▶ [What you are asked to do] Output a verbatim copy of the data, cut off after the line that contains "Screen dimensions: 1001x1001".

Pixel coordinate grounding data

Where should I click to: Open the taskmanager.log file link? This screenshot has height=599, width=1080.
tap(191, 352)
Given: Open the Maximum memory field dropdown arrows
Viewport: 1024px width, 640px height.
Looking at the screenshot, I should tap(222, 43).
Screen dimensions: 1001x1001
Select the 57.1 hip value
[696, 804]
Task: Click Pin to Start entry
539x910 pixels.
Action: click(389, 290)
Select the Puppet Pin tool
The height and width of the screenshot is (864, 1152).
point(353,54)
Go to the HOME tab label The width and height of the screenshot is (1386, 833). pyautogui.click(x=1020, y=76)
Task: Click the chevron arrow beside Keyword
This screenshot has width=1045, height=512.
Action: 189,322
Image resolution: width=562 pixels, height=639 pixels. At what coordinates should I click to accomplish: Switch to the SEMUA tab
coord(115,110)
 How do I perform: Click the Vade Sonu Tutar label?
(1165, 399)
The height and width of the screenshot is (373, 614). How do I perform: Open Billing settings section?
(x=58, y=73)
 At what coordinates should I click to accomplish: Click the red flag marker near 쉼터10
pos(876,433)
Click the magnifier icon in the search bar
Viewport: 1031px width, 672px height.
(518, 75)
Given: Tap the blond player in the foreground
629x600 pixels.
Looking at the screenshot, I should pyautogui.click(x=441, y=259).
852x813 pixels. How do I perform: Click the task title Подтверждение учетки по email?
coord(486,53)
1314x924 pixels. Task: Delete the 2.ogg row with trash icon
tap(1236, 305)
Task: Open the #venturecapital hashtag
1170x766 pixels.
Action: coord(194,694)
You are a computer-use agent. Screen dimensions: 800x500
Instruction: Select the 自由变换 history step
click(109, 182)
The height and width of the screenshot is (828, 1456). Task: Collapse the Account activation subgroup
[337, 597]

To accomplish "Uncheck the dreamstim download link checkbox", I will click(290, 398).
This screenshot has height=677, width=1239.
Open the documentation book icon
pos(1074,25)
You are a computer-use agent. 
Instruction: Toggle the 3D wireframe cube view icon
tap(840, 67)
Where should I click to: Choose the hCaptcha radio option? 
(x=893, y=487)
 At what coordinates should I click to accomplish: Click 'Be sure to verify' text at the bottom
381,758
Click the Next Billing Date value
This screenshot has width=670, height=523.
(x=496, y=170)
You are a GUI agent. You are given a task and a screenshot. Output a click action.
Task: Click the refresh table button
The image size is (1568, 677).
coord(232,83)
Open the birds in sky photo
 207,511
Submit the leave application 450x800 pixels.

▶ [Task output]
Where should I click to: Open the taskmanager.log file link? This screenshot has height=599, width=1080.
tap(191, 352)
Given: Open the Maximum memory field dropdown arrows
Viewport: 1024px width, 640px height.
Looking at the screenshot, I should tap(222, 43).
Screen dimensions: 1001x1001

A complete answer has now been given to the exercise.